Mary, the mother of Jesus, modelled perfect surrender. As Dallas Willard has said, “Mary was the first to accept that redemption should take place in the way we do not want it to take place; ruining all our plans, all our expectations, causing them to fail.” David Benner underlines this: “Mary agreed to allow God to deprive her of the one thing we count most basic among our natural rights, the right of self-control.”

This is the surrender I have faced and, as one might expect, it was not a one-time thing. All my own ideas about how my life should be - the sort of person I am, the way I might make certain choices - all of these are seemingly in tatters as a result of both past choices and current decisions. Right choices and right decisions, it must be said.

Here’s the thing: throughout my life I have consistently chosen to say ‘yes’ to God. When he has offered me the opportunity to follow him in ways that ran counter to my culture, my instincts and my plans for self-determination, I have chosen to do so. (Since this has not always been for the right reasons - as my exploration of surrender metaphors illustrates - it really says little about my own goodness!) What I do know is that this has not been easy and it does not get any easier. In fact, it seems to go deeper and become more heart-wrenching as we go along.

Why is this? Is it because somehow I still have a distorted view of God and of how he will handle my life, of how much he loves me? Is it because somewhere inside I thought that surrender would lead me to self-fulfilment, just in a more roundabout way? Is it because, as I go along this path of choosing I feel that past choices now leave me with a far reduced freedom, such that now my choices are not really choices at all? 

Or is it because I sometimes forget where I am and with whom I am, curled up in the arms of my Father, with my older brother alongside me and Holy Spirit assuring me of my inclusion in their commitment of forever-love?

I think about Mary and I wonder about her heart. We say that she ‘models perfect surrender’ - do we mean by that that she graciously and gently submitted her heart to God and his will? That somehow inside herself she knew his will was perfect and good, that she would be safe? Was there no struggle? 

Is surrender really surrender if there is no struggle? 

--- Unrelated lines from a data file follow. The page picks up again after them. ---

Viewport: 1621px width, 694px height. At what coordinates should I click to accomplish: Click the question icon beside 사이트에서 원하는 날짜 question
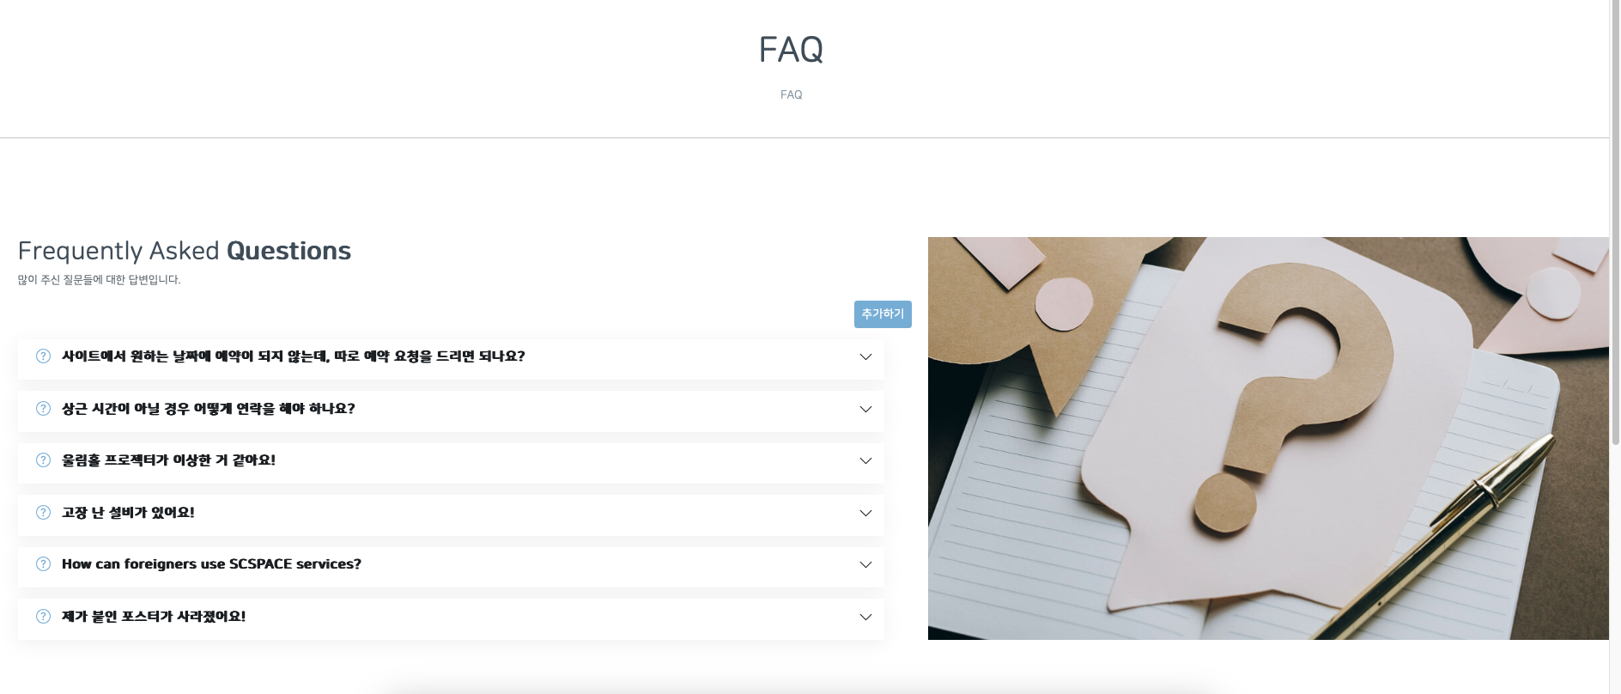pos(43,356)
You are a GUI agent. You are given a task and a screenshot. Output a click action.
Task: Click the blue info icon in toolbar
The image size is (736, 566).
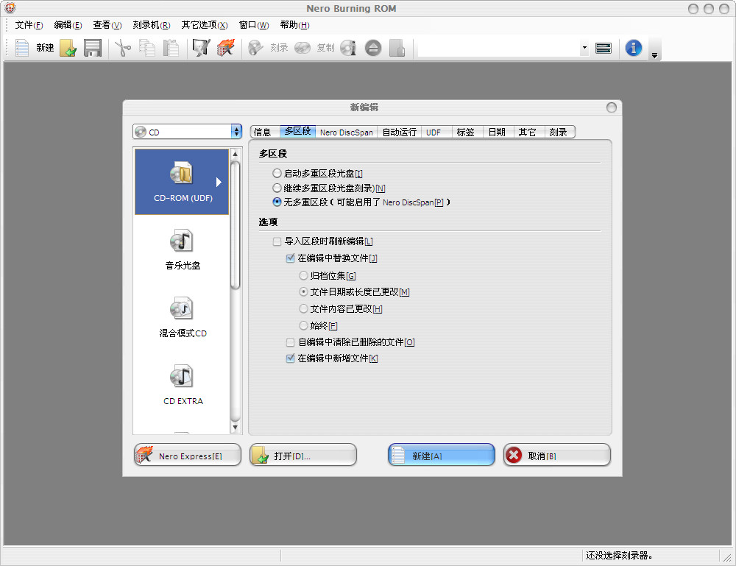pos(633,48)
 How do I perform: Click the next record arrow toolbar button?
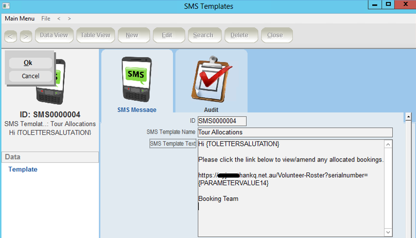tap(26, 36)
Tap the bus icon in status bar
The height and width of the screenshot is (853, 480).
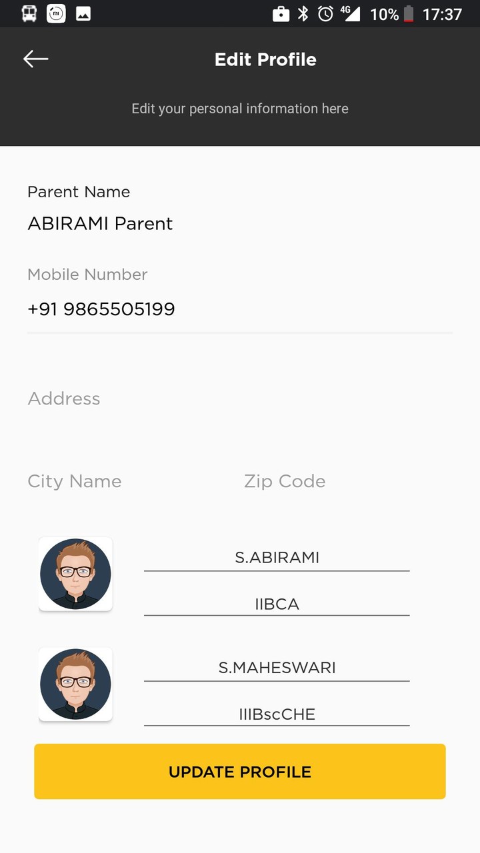pyautogui.click(x=29, y=13)
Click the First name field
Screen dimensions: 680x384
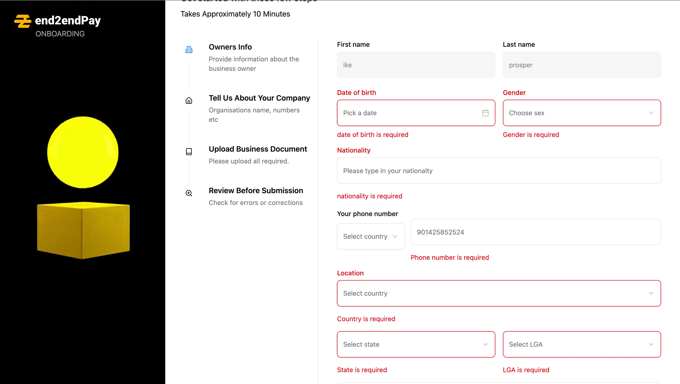416,65
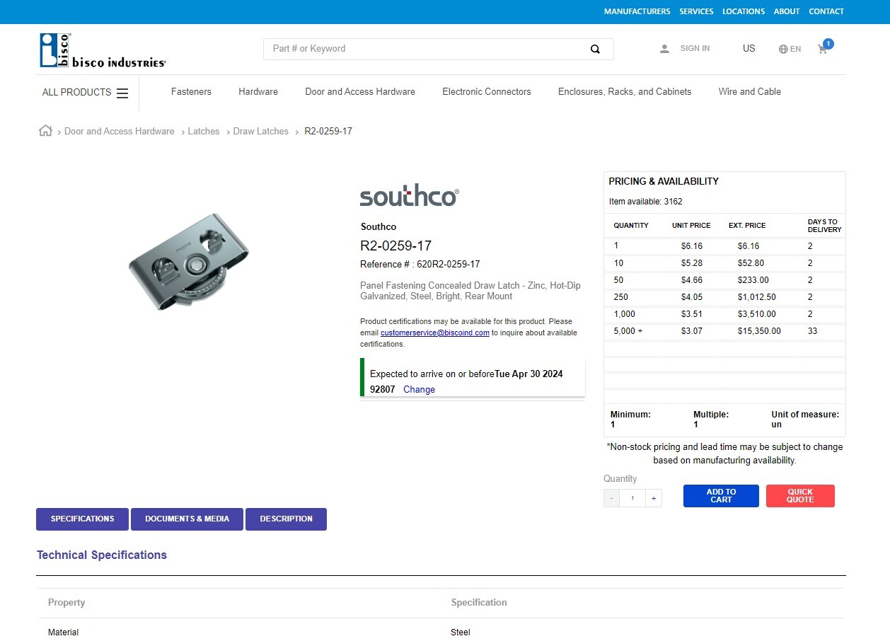Click the search magnifier icon
Screen dimensions: 890x641
click(595, 49)
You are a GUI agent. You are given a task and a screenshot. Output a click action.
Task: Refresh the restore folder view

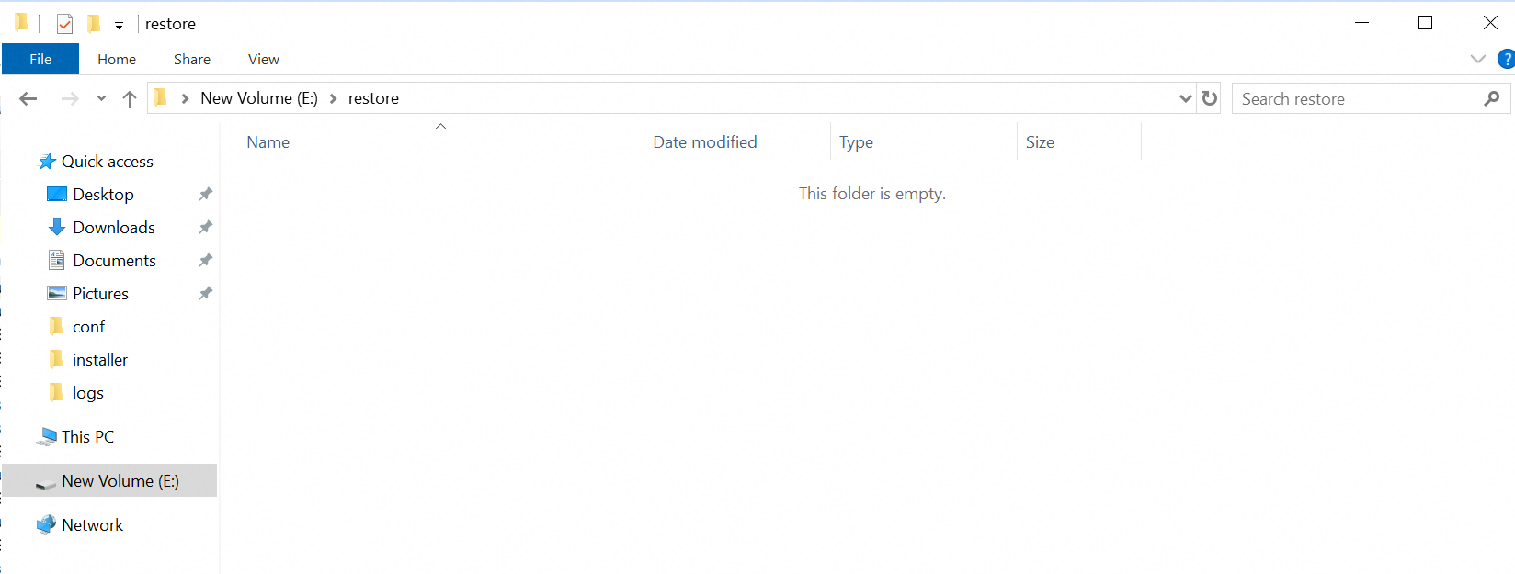point(1210,98)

Later, we read that Mary “pondered these things in her heart." She thought about what was happening with her son, and possibly about the implications for her as she surrendered again her right to have him with her to old age; her right to have some say in how he managed his life. She thought about these things, possibly she wrestled with them. But it seems that she kept quiet, and that is not something I find easy!

I confess my longing for a vision of surrender - of my present and particular surrender - as worthwhile. Surely this is what Jesus had in the garden? What Mary had at the foot of his cross? I want a vision that would supersede (not remove) all the discomfort, all the anxiety, all the angry expressions of my Self as she writhes on the altar. I find myself focused instead on the nature of these choices - to be a mother, to be at home, to have no reputation - and they seem to lack value. I long to keep in mind the bigger story, the story of Jesus and his kingdom breaking into this world, into my life, reconciling, restoring, recreating. 

I wonder how Mary did that? How did she keep her eye on the bigger story, rather than on her own personal part in it, that was at times painful in the extreme?


“I say this prayer to you, Yahweh, for at daybreak you listen for my voice; and at dawn I hold myself in readiness for you, I watch for you” (Psalm 5,3).